In one case, she conducted a search on Christmas Day. When Letby testified, she said she would look for all sorts of people — not just the parents of the babies in the unit.

She found caring for less ill infants “boring”.

Letby is said to have fallen out with an older colleague when he was asked to work at an “outside daycare” where babies were treated to prepare them for the journey home.

The unit was divided into four rooms – intensive care in kindergarten one, high care in kindergarten two and the “outdoor kindergartens” of rooms three and four, the court was told.

Matron Kathryn Percival-Calderbank told jurors that Letby was “dissatisfied” if she was assigned shifts to rooms three or four.

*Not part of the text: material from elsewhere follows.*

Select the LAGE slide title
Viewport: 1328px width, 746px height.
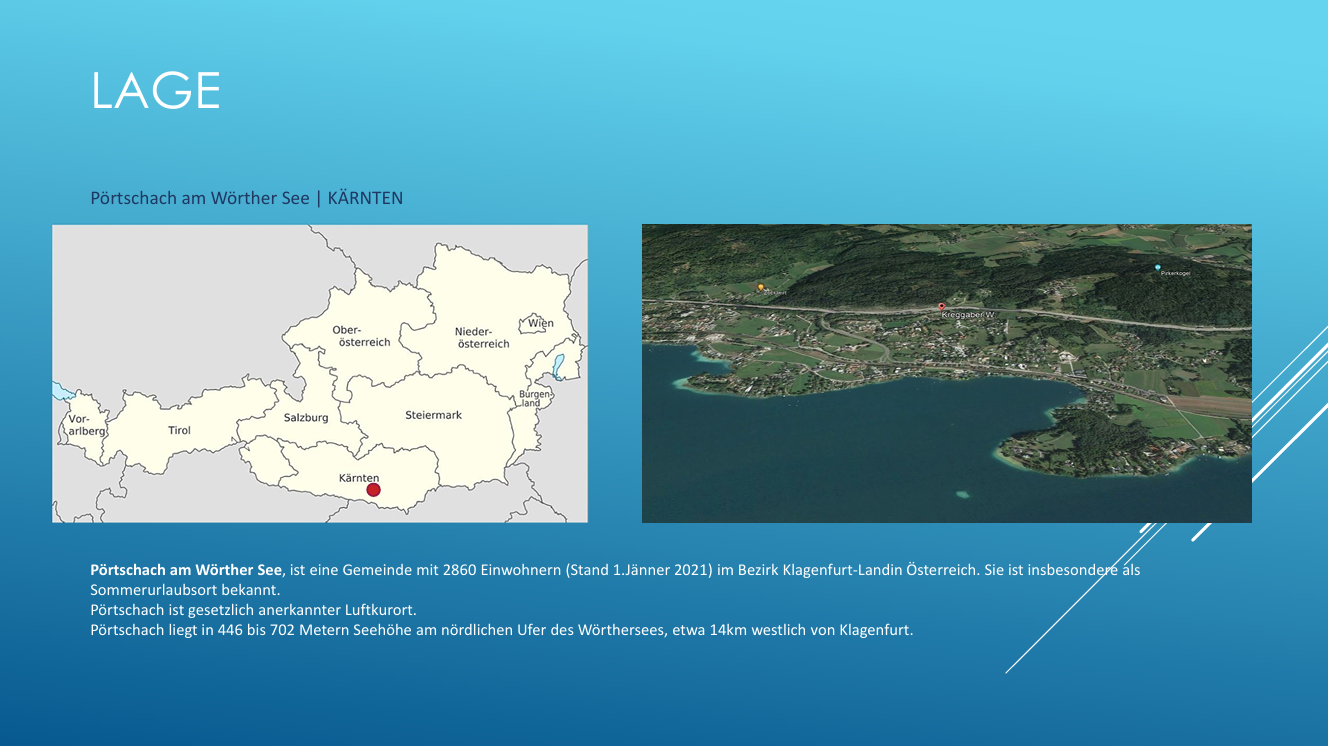(156, 91)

She said: “She expressed dissatisfaction with being placed in the outdoor nurseries.

“She said it was boring and she didn't want to feed babies. She wanted to go to the intensive care unit.”

The doctor who helped capture Lucy Letby reveals he had to apologize to the nurse

Ms Percival-Calderbank, who trained as a registered nurse in 1988, added: “If anything was going on at the first daycare, you would find that she would go there, as we would all do, to help.” She would definitely end up in the first kindergarten to help there.

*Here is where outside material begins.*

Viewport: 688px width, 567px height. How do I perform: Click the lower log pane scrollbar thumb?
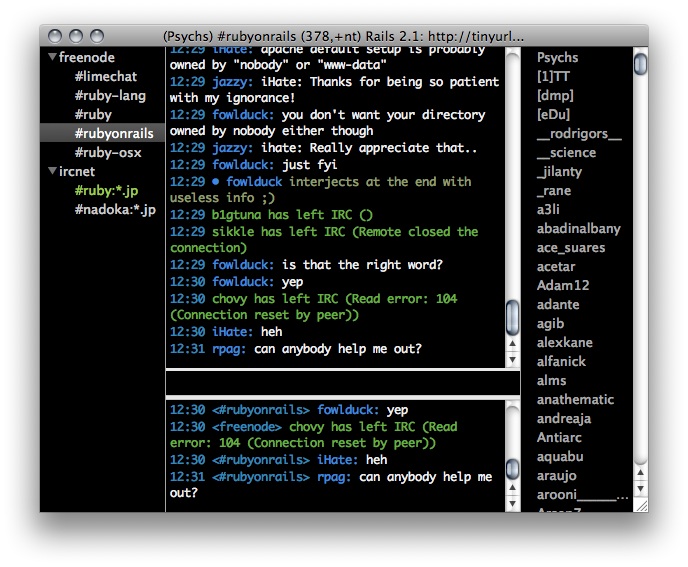tap(512, 468)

“We were more concerned about Lucy's mental health because being in this stressful situation at the end of a shift can be unsettling, emotional and sometimes exhausting.

“Sometimes you have to get out of that environment and be in an outside nursery.”

Letby was ‘not good enough to take care of her'

Letby wrote “I'm bad, I did this” on a Post-It note police found at her home, the closest thing to a confession.

She also wrote: “I don't deserve to live. I killed her on purpose because I'm not good enough to take care of her. I will never marry or have children. I'll never know what it's like to have a family.”

Letby told the court that the notes she wrote after she was suspended from work for an investigation showed the excesses of her mental anguish following the deaths of the babies in her care.

The nurse said the notes also contained a plea of ​​innocence and were never presented in court as concrete evidence of her motive.